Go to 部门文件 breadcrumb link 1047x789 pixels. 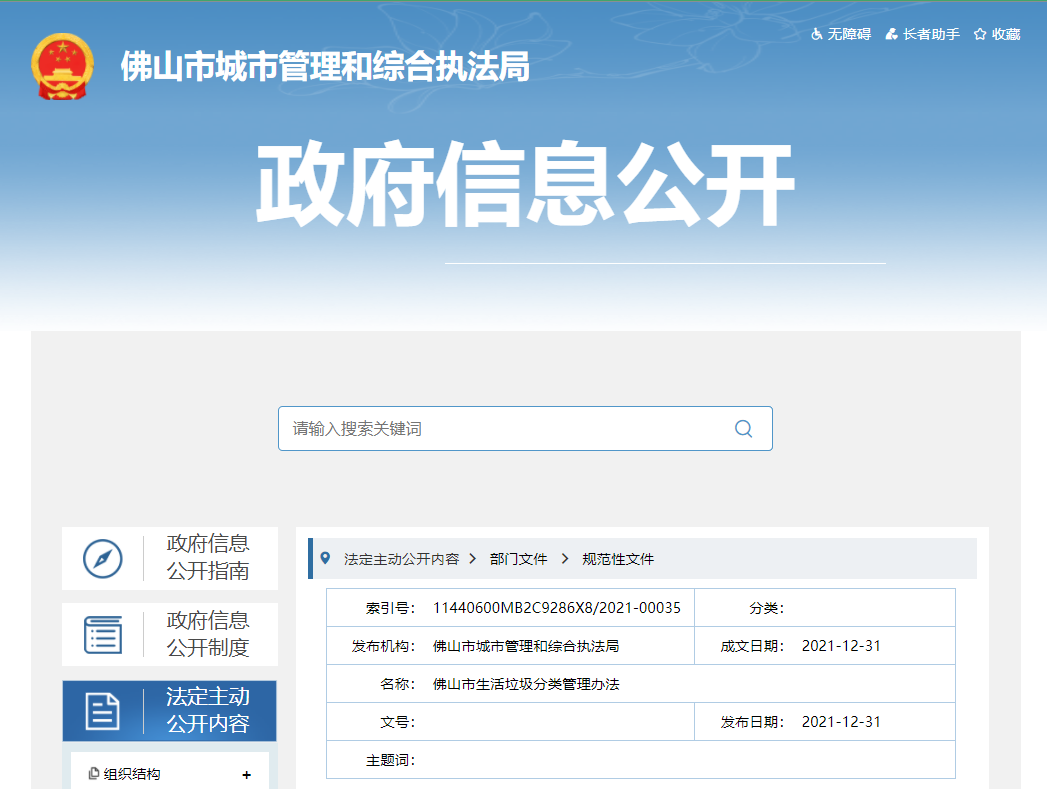tap(518, 559)
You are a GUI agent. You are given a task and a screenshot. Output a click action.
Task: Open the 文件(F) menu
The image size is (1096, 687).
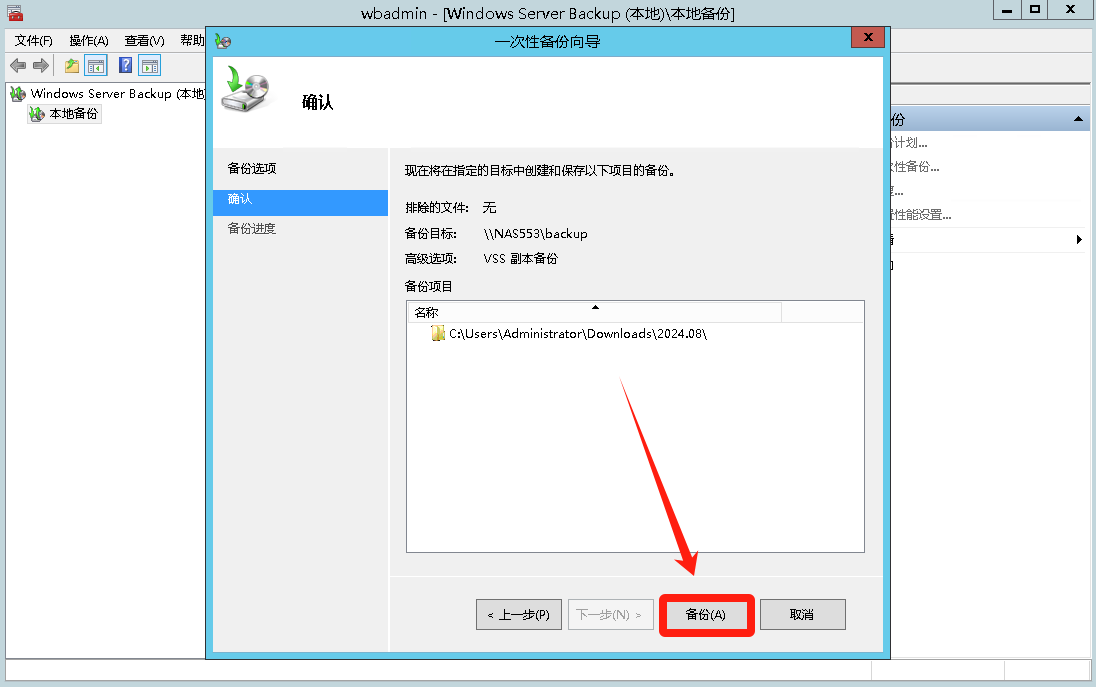[34, 41]
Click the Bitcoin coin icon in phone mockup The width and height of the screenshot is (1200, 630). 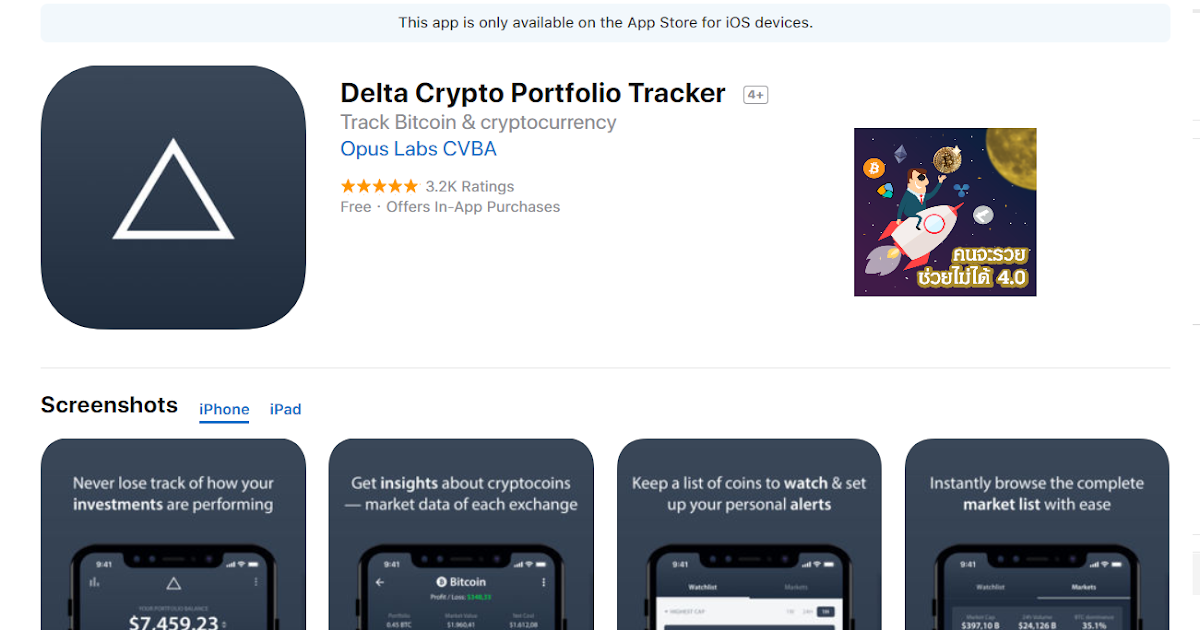click(442, 581)
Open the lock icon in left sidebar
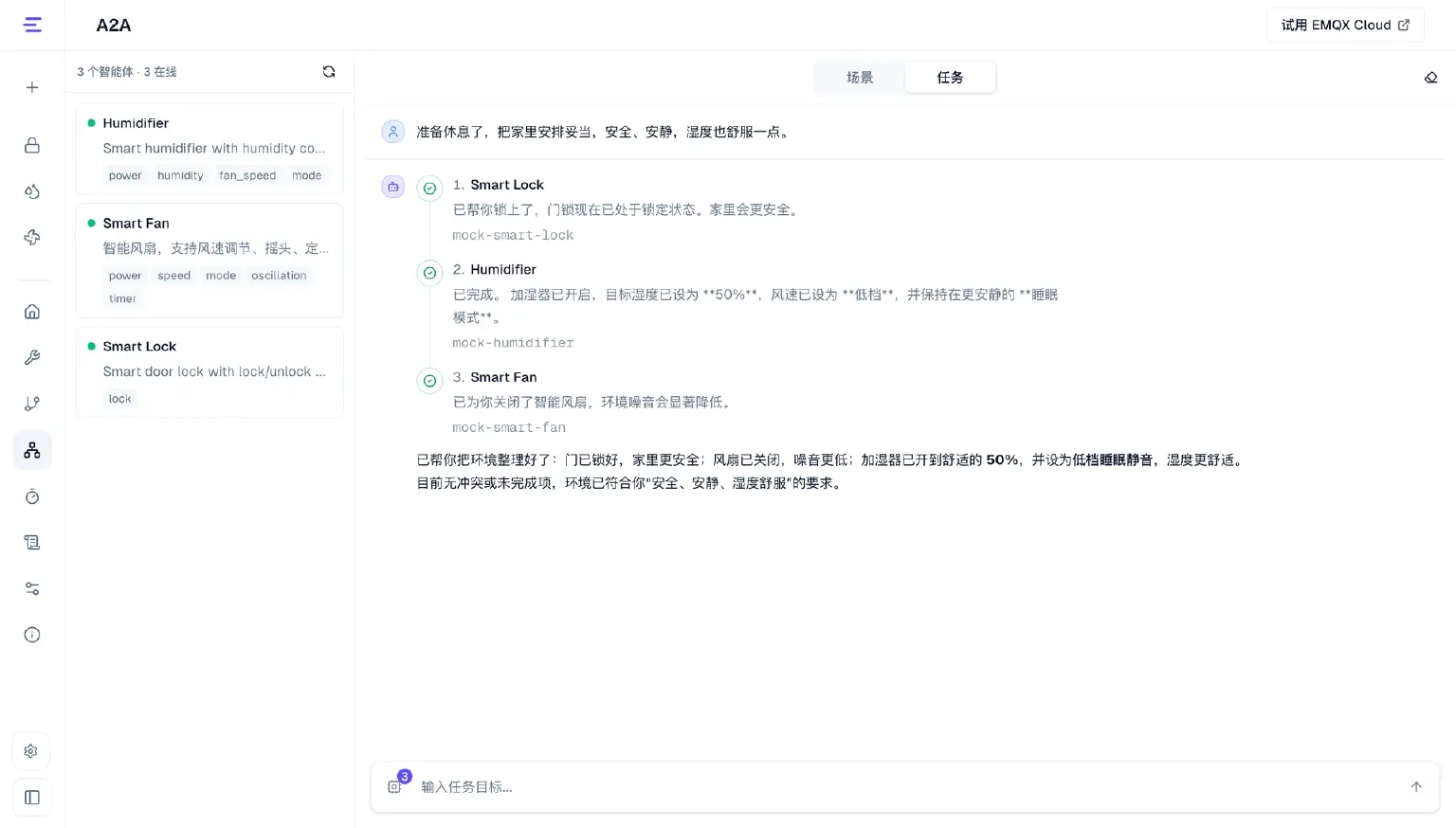The width and height of the screenshot is (1456, 828). (32, 145)
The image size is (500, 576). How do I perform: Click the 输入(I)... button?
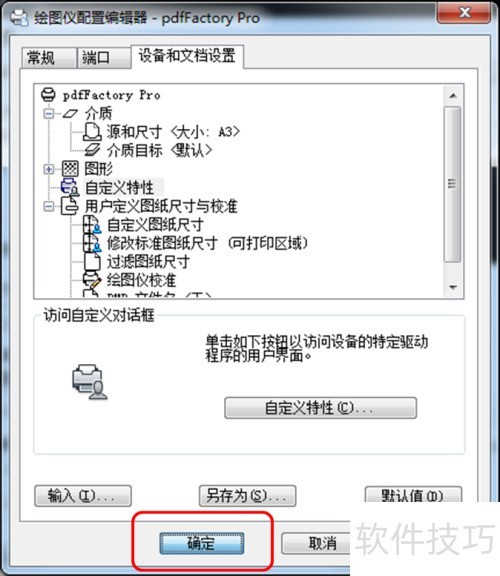tap(83, 496)
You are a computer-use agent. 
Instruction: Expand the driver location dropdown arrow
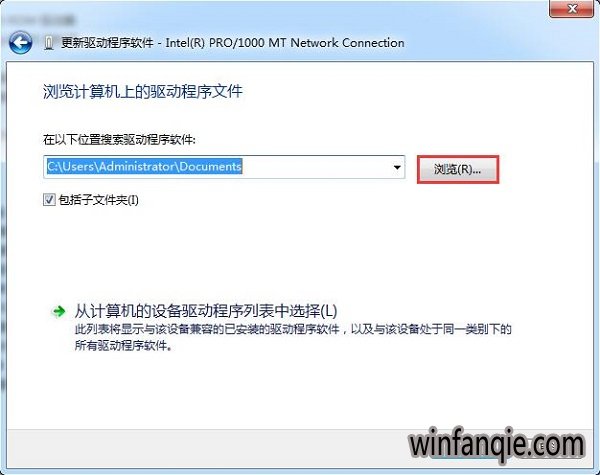tap(397, 167)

Task to complete: Give the stretch from the line containing "The image size is (500, 576)." through the end of the rows as a Markdown table with the columns Line No and Text, skipping blank lines and leaving out the pictures.

Reply:
| Line No | Text |
|---|---|
| 1 | The image size is (500, 576). How do I perform: Click the 输入(I)... button? |
| 2 | tap(83, 496) |
| 3 | You are a computer-use agent.  |
| 4 | Instruction: Expand the driver location dropdown arrow |
| 5 | tap(397, 167) |